» **STORED DATA**
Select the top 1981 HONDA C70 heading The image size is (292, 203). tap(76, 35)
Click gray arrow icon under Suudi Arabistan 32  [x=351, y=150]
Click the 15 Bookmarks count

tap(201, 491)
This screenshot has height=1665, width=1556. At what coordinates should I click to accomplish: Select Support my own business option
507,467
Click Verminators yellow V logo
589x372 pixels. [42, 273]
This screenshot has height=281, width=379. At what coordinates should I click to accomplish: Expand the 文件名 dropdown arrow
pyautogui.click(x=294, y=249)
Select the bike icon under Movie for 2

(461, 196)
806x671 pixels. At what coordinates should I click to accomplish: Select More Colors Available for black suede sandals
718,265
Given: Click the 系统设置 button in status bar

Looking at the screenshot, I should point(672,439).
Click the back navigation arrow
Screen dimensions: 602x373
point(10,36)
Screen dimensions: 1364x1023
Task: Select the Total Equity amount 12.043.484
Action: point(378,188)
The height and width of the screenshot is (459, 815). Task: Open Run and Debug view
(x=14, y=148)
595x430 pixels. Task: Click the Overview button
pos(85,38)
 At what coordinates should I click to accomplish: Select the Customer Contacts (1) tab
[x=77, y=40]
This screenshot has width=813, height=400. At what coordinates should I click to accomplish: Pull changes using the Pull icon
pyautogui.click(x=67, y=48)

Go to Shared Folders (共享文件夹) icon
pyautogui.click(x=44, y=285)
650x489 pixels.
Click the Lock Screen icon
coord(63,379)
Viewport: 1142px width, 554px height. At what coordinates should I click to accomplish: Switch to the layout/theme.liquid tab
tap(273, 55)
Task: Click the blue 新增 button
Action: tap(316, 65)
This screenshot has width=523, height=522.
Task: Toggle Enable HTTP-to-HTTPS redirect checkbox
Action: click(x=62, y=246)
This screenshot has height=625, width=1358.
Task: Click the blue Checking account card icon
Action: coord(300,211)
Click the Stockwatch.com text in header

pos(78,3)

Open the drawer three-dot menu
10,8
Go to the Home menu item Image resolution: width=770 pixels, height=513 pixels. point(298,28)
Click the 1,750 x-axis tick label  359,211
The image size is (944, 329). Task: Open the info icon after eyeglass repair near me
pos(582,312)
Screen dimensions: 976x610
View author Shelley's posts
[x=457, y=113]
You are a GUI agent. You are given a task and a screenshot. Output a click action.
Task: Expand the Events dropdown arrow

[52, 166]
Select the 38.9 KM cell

» **WORK INSTRUCTIONS**
I would like you to restate word for word the lines from the one with "You are a GUI" through the last line of the material above, and only those.

» **WRITTEN SOLUTION**
You are a GUI agent. You are given a task and a screenshot. Output a click action.
Task: Expand the Events dropdown arrow

[52, 166]
Select the 38.9 KM cell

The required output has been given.